Aggiungiamoci poi che il pilot è stato diretto da Martin Scorsese (la sua impronta risulta evidente riguardo ai movimenti di macchina: cura dei dettagli, carrellate laterali e montaggio stile "Padrino" verso la fine della puntata).
Parlando della sceneggiatura non posso che confermare quanto detto fin'ora sulla qualità del prodotto.
I personaggi risultano tutti ben caratterizzati e, cosa rara in una serie tv, presentano molteplici sfumature psicologiche, tant'è che a fine serie non è ancora possibile inquadrarli in un tipo e si ha la sensazione che nel proseguo della trama possano agire in qualsiasi modo. 
Fra i più riusciti annovero senza dubbio Margaret Schroeder, donna virtuosa e composta, fiera ed orgogliosa, in bilico fra l'essere portatrice di valori puritani/cristiani e lo sfruttare il lato femminile e seducente per farsi rapire dal potere (rappresentato da Enoch, che diventerà suo amante).
Altro personaggio riuscito è  Jimmy Darmody: feroce e risoluto quando si tratta di uccidere, sa essere anche molto tenero e romantico nel rapportarsi con le donne con cui instaura relazioni (la moglie e la prostituta), con il figlio e, soprattutto nella sua ricerca di un amore paterno, difficile da trovare in un mondo cinico e spietato come quello della malavita. 
Lascio per ultima la figura di Nucky: Buscemi riesce a regalarci un villain di tutto rispetto, che va oltre la classica tipizzazione del gangster. Uomo dedito ai piaceri della vita, Nucky si rivela, inaspettatamente, grande mediatore e stratega. Sorretto da una personalità senza scrupoli, assetato cronico di potere, mostra di avere anche slanci di generosità sincera e colpisce per l'onestà intellettuale nel prendersi le sue responsabilità. 
Uomo dal passato tribolato, porta i segni del dolore e della perdita, che gli conferiscono un'aria malinconica, magistralmente restituita da Buscemi, attore da sempre considerato secondario, tendenzialmente comico, se non grottesco, e qui chiamato a reggere il peso di un personaggio fondamentale, attorno al quale ruotano le vicende dell'intera serie.
Potrei stare qui a citare, personaggio per personaggio, ogni prova attoriale, ma finirei per scrivere un post lunghissimo. Perciò basti dire che anche i ruoli secondari sono molto ben interpretati.
Per quanto riguarda la trama, essa risulta essere molto accattivante: oltre all'ambientazione, riprodotta in modo magistrale a livello di scenografie e riferimenti storici (vedi il Ku Klux Clan e le battaglie fra nani), colpisce anche il ritmo con cui si susseguono gli eventi, per cui si alternano scene di vita domestica e quotidiana a improvvisi atti di violenza.
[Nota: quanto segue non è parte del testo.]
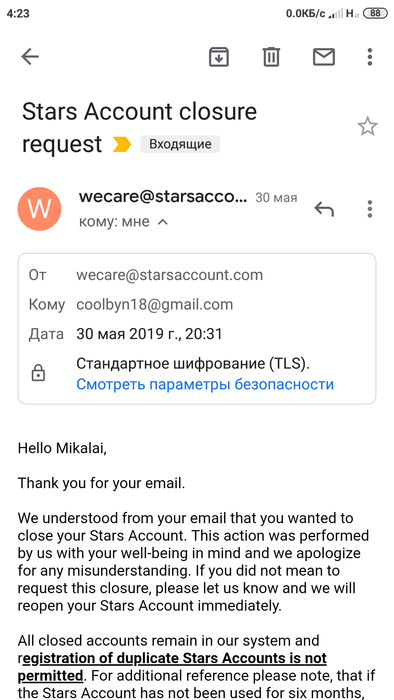This screenshot has height=700, width=394.
Task: Reply using the arrow next to the sender
Action: (324, 208)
Tutto ciò contribuisce a creare un mondo vivo e pulsante, all'interno del quale prendono vita le vicende narrate.
Tema centrale dell'opera è il peccato: assistiamo alla lenta corruzione morale dei protagonisti, che alla fine della prima stagione ne escono più "peccatori" di quanto non lo fossero all'inizio.
Molta è la curiosità sull'evolversi delle vicende della serie e v'è grande attesa per la seconda stagione, ad oggi in fase di produzione. Non mi resta che consigliarvi di vedere al più presto questa prima stagione di "Boardwalk Empire", vi piacerà, garantito. D'altronde le storie di gangster non sono sempre piaciute?